RECORDED INFORMATION →
== Segment start ==

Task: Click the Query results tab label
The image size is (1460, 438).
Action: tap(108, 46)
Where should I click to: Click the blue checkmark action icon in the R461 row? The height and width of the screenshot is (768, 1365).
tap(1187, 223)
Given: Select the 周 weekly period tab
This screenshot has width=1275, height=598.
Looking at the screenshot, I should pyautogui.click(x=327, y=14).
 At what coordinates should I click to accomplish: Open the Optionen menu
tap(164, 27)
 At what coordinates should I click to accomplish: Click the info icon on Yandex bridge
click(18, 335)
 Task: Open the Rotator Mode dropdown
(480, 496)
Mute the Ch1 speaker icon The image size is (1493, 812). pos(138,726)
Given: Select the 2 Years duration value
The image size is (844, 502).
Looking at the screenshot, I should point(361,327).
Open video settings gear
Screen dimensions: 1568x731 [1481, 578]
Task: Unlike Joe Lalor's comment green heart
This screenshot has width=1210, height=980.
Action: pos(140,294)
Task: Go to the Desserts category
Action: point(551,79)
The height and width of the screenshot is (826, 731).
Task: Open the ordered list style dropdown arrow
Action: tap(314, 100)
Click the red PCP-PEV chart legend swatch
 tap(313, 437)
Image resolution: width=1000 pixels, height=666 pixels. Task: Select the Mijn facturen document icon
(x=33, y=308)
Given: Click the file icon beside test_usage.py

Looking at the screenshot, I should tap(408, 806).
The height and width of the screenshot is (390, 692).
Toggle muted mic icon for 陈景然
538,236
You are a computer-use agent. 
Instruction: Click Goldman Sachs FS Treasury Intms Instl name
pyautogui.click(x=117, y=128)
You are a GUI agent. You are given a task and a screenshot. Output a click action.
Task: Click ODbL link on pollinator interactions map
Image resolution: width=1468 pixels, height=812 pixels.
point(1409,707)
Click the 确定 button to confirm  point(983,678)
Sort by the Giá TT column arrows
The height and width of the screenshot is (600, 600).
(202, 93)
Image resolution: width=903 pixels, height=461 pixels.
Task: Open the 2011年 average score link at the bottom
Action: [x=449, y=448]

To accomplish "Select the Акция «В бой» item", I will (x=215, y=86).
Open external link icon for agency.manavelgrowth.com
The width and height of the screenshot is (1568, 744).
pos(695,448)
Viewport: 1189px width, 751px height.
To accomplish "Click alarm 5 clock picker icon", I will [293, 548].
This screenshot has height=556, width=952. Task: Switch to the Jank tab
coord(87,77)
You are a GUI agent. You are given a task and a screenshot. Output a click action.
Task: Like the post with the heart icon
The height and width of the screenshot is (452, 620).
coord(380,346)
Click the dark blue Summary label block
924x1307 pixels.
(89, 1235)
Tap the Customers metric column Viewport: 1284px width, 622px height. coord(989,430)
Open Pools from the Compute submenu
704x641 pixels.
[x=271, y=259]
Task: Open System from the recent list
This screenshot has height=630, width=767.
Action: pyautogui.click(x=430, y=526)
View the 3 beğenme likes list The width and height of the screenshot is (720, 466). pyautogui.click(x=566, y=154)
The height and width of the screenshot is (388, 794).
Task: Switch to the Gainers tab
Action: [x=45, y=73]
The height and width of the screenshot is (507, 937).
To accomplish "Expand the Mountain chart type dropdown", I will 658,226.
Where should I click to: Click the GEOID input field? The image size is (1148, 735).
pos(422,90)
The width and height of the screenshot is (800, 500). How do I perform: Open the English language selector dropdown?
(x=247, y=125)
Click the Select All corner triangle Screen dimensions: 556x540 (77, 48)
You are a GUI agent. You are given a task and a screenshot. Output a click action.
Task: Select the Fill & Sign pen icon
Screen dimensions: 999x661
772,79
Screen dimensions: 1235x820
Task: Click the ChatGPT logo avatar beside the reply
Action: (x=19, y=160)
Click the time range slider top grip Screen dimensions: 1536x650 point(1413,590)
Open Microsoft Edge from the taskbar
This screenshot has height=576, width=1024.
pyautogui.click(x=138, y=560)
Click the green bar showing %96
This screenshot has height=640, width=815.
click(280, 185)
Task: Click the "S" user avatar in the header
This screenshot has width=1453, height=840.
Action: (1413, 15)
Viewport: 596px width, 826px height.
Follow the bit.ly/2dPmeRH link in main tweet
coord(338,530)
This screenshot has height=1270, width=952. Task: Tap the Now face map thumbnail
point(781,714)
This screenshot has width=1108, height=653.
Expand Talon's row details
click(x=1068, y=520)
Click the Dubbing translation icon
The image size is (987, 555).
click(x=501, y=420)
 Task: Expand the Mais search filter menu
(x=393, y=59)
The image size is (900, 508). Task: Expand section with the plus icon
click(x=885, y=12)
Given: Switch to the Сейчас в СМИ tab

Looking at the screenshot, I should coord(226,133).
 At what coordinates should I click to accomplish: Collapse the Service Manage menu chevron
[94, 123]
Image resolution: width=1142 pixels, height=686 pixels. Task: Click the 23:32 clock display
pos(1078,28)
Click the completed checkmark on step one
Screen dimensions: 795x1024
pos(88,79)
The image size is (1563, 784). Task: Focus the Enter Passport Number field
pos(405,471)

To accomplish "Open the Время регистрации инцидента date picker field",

== Segment end ==

Check every line of the data, and copy the ones that contain "picker".

TASK SOLUTION →
To accomplish "Click alarm 5 clock picker icon", I will [293, 548].
To accomplish "Open the Время регистрации инцидента date picker field",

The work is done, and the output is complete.